Retype the records exactly, with nothing added or dropped.

Saved entries
--
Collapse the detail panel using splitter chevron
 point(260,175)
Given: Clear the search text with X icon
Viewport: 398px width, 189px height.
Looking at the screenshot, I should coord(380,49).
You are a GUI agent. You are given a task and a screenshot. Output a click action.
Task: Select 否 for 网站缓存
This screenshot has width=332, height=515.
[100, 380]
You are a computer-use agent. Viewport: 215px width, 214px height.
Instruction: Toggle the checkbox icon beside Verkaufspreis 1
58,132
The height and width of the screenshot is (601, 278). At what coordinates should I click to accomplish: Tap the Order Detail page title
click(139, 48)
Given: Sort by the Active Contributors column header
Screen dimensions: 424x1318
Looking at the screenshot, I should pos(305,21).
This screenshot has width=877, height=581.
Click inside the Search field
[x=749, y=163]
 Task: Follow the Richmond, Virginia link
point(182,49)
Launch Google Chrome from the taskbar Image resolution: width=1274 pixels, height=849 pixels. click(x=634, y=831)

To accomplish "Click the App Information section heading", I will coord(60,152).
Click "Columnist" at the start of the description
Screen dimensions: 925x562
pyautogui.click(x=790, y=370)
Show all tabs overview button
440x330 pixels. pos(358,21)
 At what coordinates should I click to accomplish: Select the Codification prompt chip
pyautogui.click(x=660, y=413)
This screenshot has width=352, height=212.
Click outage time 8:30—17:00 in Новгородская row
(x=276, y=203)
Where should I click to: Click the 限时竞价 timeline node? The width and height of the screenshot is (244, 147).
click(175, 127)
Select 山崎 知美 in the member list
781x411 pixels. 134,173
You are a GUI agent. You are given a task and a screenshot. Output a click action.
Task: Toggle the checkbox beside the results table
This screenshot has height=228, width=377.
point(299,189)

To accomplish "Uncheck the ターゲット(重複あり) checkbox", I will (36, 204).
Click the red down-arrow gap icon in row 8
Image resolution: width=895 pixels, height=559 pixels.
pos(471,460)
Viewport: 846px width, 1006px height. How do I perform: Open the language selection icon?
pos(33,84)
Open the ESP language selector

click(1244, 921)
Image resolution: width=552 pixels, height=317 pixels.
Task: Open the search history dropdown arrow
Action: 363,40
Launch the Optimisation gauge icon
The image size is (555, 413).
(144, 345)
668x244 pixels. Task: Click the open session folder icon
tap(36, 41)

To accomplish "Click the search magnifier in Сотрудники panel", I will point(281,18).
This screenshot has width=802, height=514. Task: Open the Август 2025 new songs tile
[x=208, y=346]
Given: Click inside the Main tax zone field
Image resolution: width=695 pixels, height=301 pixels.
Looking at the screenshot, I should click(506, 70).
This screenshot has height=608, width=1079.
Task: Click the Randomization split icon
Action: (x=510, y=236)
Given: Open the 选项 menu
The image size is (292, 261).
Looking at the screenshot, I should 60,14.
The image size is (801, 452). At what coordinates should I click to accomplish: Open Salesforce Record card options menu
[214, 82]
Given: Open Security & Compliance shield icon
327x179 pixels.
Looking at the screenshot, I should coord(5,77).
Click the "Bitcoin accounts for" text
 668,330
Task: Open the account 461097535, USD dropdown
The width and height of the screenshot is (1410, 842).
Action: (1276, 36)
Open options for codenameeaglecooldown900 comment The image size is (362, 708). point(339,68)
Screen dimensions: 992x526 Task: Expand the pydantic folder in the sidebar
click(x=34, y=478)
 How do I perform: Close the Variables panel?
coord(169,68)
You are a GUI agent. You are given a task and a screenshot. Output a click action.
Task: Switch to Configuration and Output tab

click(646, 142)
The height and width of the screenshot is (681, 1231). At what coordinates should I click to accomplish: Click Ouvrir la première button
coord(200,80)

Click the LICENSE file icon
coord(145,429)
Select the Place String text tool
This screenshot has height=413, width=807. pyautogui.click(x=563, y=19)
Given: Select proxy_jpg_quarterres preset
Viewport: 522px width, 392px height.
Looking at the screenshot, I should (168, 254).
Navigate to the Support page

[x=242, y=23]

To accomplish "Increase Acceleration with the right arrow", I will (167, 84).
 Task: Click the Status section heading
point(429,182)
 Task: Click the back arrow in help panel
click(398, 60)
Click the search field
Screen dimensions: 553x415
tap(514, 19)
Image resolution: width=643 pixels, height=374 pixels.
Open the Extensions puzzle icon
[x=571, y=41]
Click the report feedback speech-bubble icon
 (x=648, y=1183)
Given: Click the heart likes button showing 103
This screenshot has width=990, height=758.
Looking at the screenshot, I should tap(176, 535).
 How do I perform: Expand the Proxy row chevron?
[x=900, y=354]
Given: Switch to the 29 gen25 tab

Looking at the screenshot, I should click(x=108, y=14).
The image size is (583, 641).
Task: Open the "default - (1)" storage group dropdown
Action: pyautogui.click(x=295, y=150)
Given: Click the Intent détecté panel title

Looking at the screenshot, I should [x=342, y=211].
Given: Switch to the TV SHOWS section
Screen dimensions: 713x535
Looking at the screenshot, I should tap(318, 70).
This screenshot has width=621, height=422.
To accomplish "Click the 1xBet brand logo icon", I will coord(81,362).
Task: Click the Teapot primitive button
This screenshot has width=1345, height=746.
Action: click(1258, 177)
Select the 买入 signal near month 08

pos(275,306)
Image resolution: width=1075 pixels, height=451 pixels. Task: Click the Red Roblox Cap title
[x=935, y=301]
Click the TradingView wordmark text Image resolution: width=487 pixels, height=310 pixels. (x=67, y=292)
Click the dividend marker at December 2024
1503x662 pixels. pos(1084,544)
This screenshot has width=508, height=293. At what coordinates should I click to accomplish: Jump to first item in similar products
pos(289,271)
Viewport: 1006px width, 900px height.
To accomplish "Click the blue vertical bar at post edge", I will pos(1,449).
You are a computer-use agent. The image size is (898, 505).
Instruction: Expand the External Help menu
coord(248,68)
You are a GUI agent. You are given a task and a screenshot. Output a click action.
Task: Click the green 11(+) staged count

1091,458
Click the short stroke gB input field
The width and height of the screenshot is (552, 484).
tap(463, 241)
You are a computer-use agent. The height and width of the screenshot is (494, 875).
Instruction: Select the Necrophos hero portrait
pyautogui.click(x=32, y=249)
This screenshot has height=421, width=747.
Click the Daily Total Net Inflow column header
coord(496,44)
--
▶ REPLY:
Collapse the detail panel using splitter chevron
 point(260,175)
Given: Clear the search text with X icon
Viewport: 398px width, 189px height.
Looking at the screenshot, I should coord(380,49).
You are a GUI agent. You are given a task and a screenshot. Output a click action.
Task: Select 否 for 网站缓存
This screenshot has width=332, height=515.
[100, 380]
You are a computer-use agent. Viewport: 215px width, 214px height.
Instruction: Toggle the checkbox icon beside Verkaufspreis 1
58,132
The height and width of the screenshot is (601, 278). At what coordinates should I click to accomplish: Tap the Order Detail page title
click(139, 48)
Given: Sort by the Active Contributors column header
Screen dimensions: 424x1318
Looking at the screenshot, I should pos(305,21).
This screenshot has width=877, height=581.
Click inside the Search field
[x=749, y=163]
 Task: Follow the Richmond, Virginia link
point(182,49)
Launch Google Chrome from the taskbar Image resolution: width=1274 pixels, height=849 pixels. click(x=634, y=831)

To accomplish "Click the App Information section heading", I will coord(60,152).
Click "Columnist" at the start of the description
Screen dimensions: 925x562
pyautogui.click(x=790, y=370)
Show all tabs overview button
440x330 pixels. pos(358,21)
 At what coordinates should I click to accomplish: Select the Codification prompt chip
pyautogui.click(x=660, y=413)
This screenshot has width=352, height=212.
Click outage time 8:30—17:00 in Новгородская row
(x=276, y=203)
Where should I click to: Click the 限时竞价 timeline node? The width and height of the screenshot is (244, 147).
click(175, 127)
Select 山崎 知美 in the member list
781x411 pixels. 134,173
You are a GUI agent. You are given a task and a screenshot. Output a click action.
Task: Toggle the checkbox beside the results table
This screenshot has height=228, width=377.
point(299,189)

To accomplish "Uncheck the ターゲット(重複あり) checkbox", I will (36, 204).
Click the red down-arrow gap icon in row 8
Image resolution: width=895 pixels, height=559 pixels.
pos(471,460)
Viewport: 846px width, 1006px height. How do I perform: Open the language selection icon?
pos(33,84)
Open the ESP language selector

click(1244, 921)
Image resolution: width=552 pixels, height=317 pixels.
Task: Open the search history dropdown arrow
Action: 363,40
Launch the Optimisation gauge icon
The image size is (555, 413).
(144, 345)
668x244 pixels. Task: Click the open session folder icon
tap(36, 41)

To accomplish "Click the search magnifier in Сотрудники panel", I will point(281,18).
This screenshot has width=802, height=514. Task: Open the Август 2025 new songs tile
[x=208, y=346]
Given: Click inside the Main tax zone field
Image resolution: width=695 pixels, height=301 pixels.
Looking at the screenshot, I should click(506, 70).
This screenshot has height=608, width=1079.
Task: Click the Randomization split icon
Action: (x=510, y=236)
Given: Open the 选项 menu
The image size is (292, 261).
Looking at the screenshot, I should 60,14.
The image size is (801, 452). At what coordinates should I click to accomplish: Open Salesforce Record card options menu
[214, 82]
Given: Open Security & Compliance shield icon
327x179 pixels.
Looking at the screenshot, I should coord(5,77).
Click the "Bitcoin accounts for" text
 668,330
Task: Open the account 461097535, USD dropdown
The width and height of the screenshot is (1410, 842).
Action: (1276, 36)
Open options for codenameeaglecooldown900 comment The image size is (362, 708). point(339,68)
Screen dimensions: 992x526 Task: Expand the pydantic folder in the sidebar
click(x=34, y=478)
 How do I perform: Close the Variables panel?
coord(169,68)
You are a GUI agent. You are given a task and a screenshot. Output a click action.
Task: Switch to Configuration and Output tab

click(646, 142)
The height and width of the screenshot is (681, 1231). At what coordinates should I click to accomplish: Click Ouvrir la première button
coord(200,80)

Click the LICENSE file icon
coord(145,429)
Select the Place String text tool
This screenshot has height=413, width=807. pyautogui.click(x=563, y=19)
Given: Select proxy_jpg_quarterres preset
Viewport: 522px width, 392px height.
Looking at the screenshot, I should (168, 254).
Navigate to the Support page

[x=242, y=23]

To accomplish "Increase Acceleration with the right arrow", I will (167, 84).
 Task: Click the Status section heading
point(429,182)
 Task: Click the back arrow in help panel
click(398, 60)
Click the search field
Screen dimensions: 553x415
tap(514, 19)
Image resolution: width=643 pixels, height=374 pixels.
Open the Extensions puzzle icon
[x=571, y=41]
Click the report feedback speech-bubble icon
 (x=648, y=1183)
Given: Click the heart likes button showing 103
This screenshot has width=990, height=758.
Looking at the screenshot, I should tap(176, 535).
 How do I perform: Expand the Proxy row chevron?
[x=900, y=354]
Given: Switch to the 29 gen25 tab

Looking at the screenshot, I should click(x=108, y=14).
The image size is (583, 641).
Task: Open the "default - (1)" storage group dropdown
Action: pyautogui.click(x=295, y=150)
Given: Click the Intent détecté panel title

Looking at the screenshot, I should [x=342, y=211].
Given: Switch to the TV SHOWS section
Screen dimensions: 713x535
Looking at the screenshot, I should tap(318, 70).
This screenshot has width=621, height=422.
To accomplish "Click the 1xBet brand logo icon", I will coord(81,362).
Task: Click the Teapot primitive button
This screenshot has width=1345, height=746.
Action: click(1258, 177)
Select the 买入 signal near month 08

pos(275,306)
Image resolution: width=1075 pixels, height=451 pixels. Task: Click the Red Roblox Cap title
[x=935, y=301]
Click the TradingView wordmark text Image resolution: width=487 pixels, height=310 pixels. (x=67, y=292)
Click the dividend marker at December 2024
1503x662 pixels. pos(1084,544)
This screenshot has width=508, height=293. At what coordinates should I click to accomplish: Jump to first item in similar products
pos(289,271)
Viewport: 1006px width, 900px height.
To accomplish "Click the blue vertical bar at post edge", I will pos(1,449).
You are a computer-use agent. The image size is (898, 505).
Instruction: Expand the External Help menu
coord(248,68)
You are a GUI agent. You are given a task and a screenshot. Output a click action.
Task: Click the green 11(+) staged count

1091,458
Click the short stroke gB input field
The width and height of the screenshot is (552, 484).
tap(463, 241)
You are a computer-use agent. The height and width of the screenshot is (494, 875).
Instruction: Select the Necrophos hero portrait
pyautogui.click(x=32, y=249)
This screenshot has height=421, width=747.
Click the Daily Total Net Inflow column header
coord(496,44)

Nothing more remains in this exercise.